We’ve all heard the news about the computer hacking incidents at Sony, Anthem, and even the Department of Defense. What you may not know is that hackers often take advantage of the heightened fear over protecting sensitive information that follows these types of incidents by soliciting victims’ passwords and other account info via phising emails.
Many of you have seen these types of emails before. Some are easy to spot, such as those promising millions of dollars from a long-lost relative if you simply supply your bank account information for the wire transfer. (Trust me, if I had a rich relative, I’d know about them already.) Or how about the one requesting that you wire money immediately to help one of your friends who was mugged while traveling abroad? (Were we really that good of friends anyway?)
On the other hand, some of these emails may appear very legitimate. They usually arrive in your inbox with an alarming subject line warning that your password has expired or is not strong enough to protect your account. These emails encourage victims to click on a link to update their password immediately. However, victims who fall prey to this scheme are actually providing hackers access to their login info.
Many victims often remark how convincing the emails were (some emails, like the one above even contain official company branding). Most victims say they merely trying to protect their account and follow instructions. After all isn’t that what us IT guys always say? “Update your passwords often!” However, if you follow the following 2 rules, you should be able to avoid getting hooked in a phishing scam.
1. If in doubt, DELETE it! – If something looks suspicious, just throw it away.

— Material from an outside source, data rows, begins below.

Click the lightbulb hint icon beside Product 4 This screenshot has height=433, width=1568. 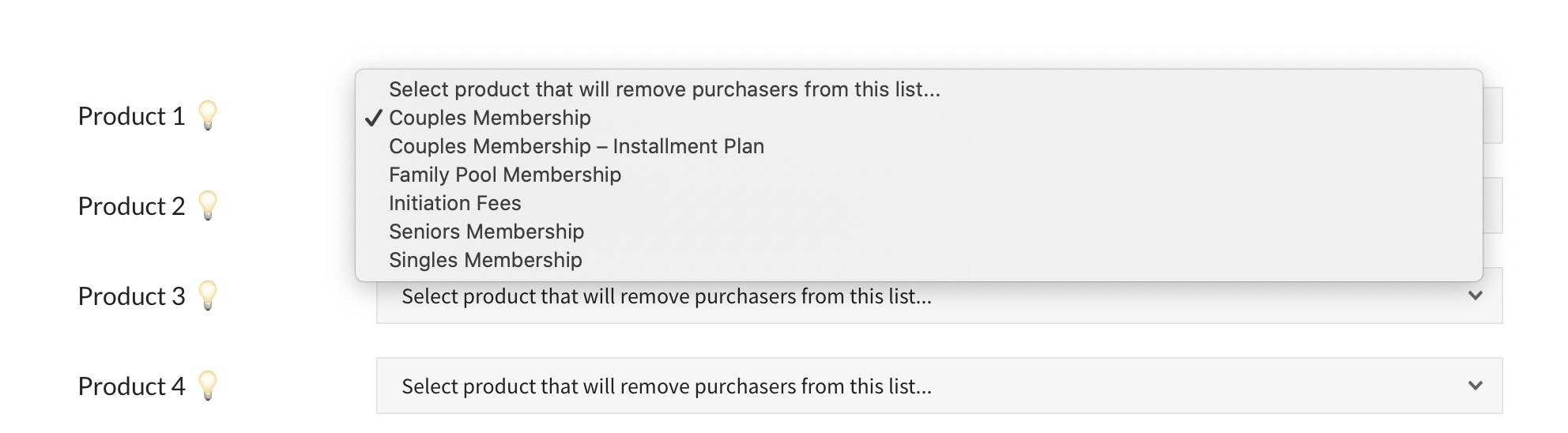pyautogui.click(x=208, y=386)
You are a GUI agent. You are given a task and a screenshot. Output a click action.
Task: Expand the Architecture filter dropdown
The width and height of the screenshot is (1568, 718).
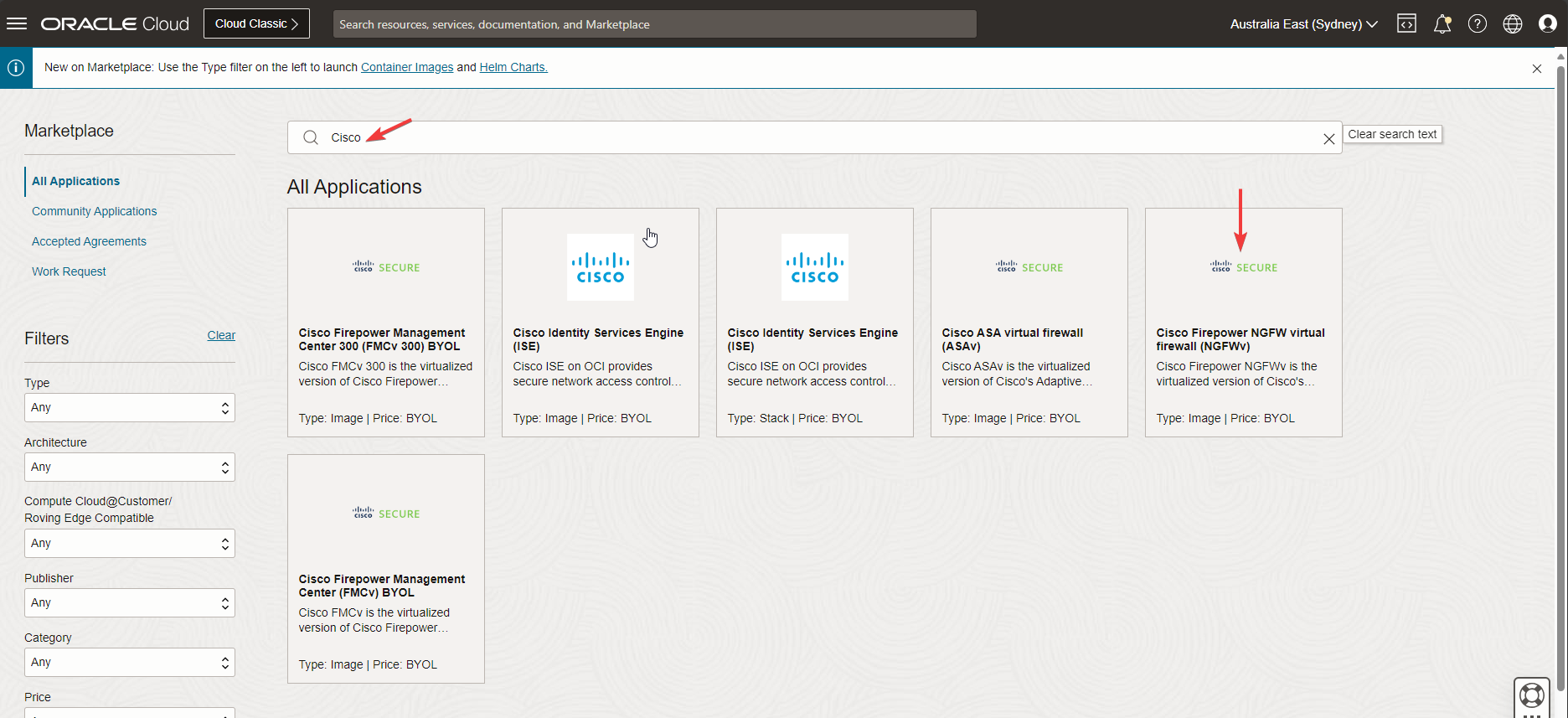(x=129, y=467)
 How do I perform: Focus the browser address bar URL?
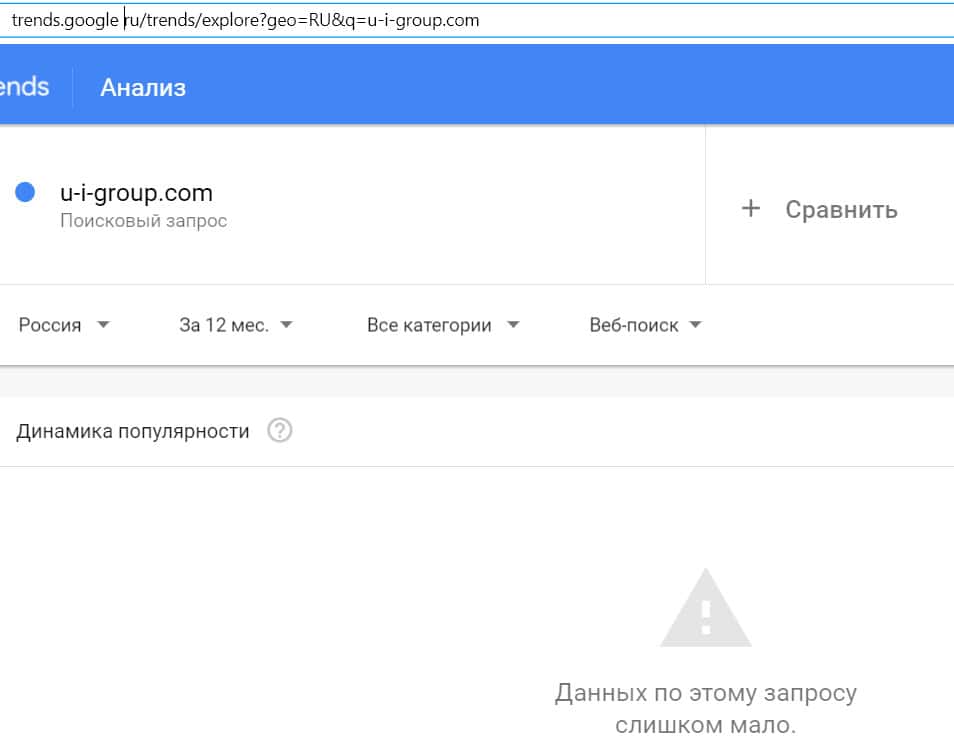[x=300, y=20]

It is always best to play it safe and err on the side of caution. If you think it might be real, check the sender’s address. If you don’t recognize the sender, delete the email or contact the sender to verify the validity of their request.
2. Check Before Entering Your Password – Don’t ever enter your password, unless the website has the following:
- Encryption – the web address must show https or the lock icon
- Matching Domain – the web address should match the organization
While it is perhaps best to simply never supply sensitive information over email, we are fortunate enough to belong to a small community here at Pepperdine where it is easy to verify if someone legitimately needs your personal info. I personally abide by the old adage “if someone really needs my information, they’ll call (or write) back.” So please help protect yourself and Pepperdine’s network by following the above guidelines to avoid phishing scams.
If you would like more information on how to recognize and eliminate phising email, please visit Pepperdine Univeristy’s Phishing Information Page, check out the phishing FAQ, or view Examples of Phishing and suspicious emails.
TIP: Remember, you can always view the full address of a hyperlink by simply hovering over the link without clicking on it. If the address isn’t linking to a trusted site, DON’T CLICK!